PROBLEM DETAILS - Add 36 to every coordinate in the answers and give the material again from the line with "Screen dimensions: 877x493" up to and including its final line, requests included. Leave every other number unchanged.

RECORDS FOR PROCESSING -
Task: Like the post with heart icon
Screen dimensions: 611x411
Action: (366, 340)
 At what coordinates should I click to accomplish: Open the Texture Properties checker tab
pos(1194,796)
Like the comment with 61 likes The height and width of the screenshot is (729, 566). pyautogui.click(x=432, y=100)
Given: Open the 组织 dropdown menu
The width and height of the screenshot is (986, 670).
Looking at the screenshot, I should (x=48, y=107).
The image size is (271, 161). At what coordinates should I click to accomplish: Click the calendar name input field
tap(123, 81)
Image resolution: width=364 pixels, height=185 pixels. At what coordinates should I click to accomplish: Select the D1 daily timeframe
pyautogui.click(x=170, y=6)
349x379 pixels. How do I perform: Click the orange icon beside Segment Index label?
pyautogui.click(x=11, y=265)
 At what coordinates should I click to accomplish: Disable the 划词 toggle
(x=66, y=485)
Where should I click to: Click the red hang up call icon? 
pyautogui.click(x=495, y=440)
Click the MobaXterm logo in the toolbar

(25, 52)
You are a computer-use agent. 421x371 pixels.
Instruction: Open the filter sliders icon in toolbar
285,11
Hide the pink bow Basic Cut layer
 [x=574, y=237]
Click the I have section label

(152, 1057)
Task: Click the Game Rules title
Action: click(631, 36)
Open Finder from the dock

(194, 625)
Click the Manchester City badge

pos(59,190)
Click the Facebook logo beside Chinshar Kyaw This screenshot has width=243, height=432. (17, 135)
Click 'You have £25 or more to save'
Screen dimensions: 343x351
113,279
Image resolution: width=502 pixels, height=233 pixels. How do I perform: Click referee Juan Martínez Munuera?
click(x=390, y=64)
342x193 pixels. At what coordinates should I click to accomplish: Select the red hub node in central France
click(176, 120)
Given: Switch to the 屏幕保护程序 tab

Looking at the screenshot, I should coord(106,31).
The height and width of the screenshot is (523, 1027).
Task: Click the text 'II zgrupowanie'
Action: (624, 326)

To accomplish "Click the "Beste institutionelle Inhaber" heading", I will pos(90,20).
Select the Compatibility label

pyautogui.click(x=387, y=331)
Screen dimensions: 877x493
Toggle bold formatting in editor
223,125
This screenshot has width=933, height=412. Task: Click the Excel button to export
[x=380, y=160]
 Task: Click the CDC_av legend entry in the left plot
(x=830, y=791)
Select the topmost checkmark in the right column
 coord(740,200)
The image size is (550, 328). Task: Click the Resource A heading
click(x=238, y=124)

THE REPLY -
Screen dimensions: 877x493
Toggle bold formatting in editor
259,161
This screenshot has width=933, height=412. Task: Click the Excel button to export
[x=416, y=196]
 Task: Click the CDC_av legend entry in the left plot
(x=866, y=827)
Select the topmost checkmark in the right column
 coord(776,236)
The image size is (550, 328). Task: Click the Resource A heading
click(x=274, y=160)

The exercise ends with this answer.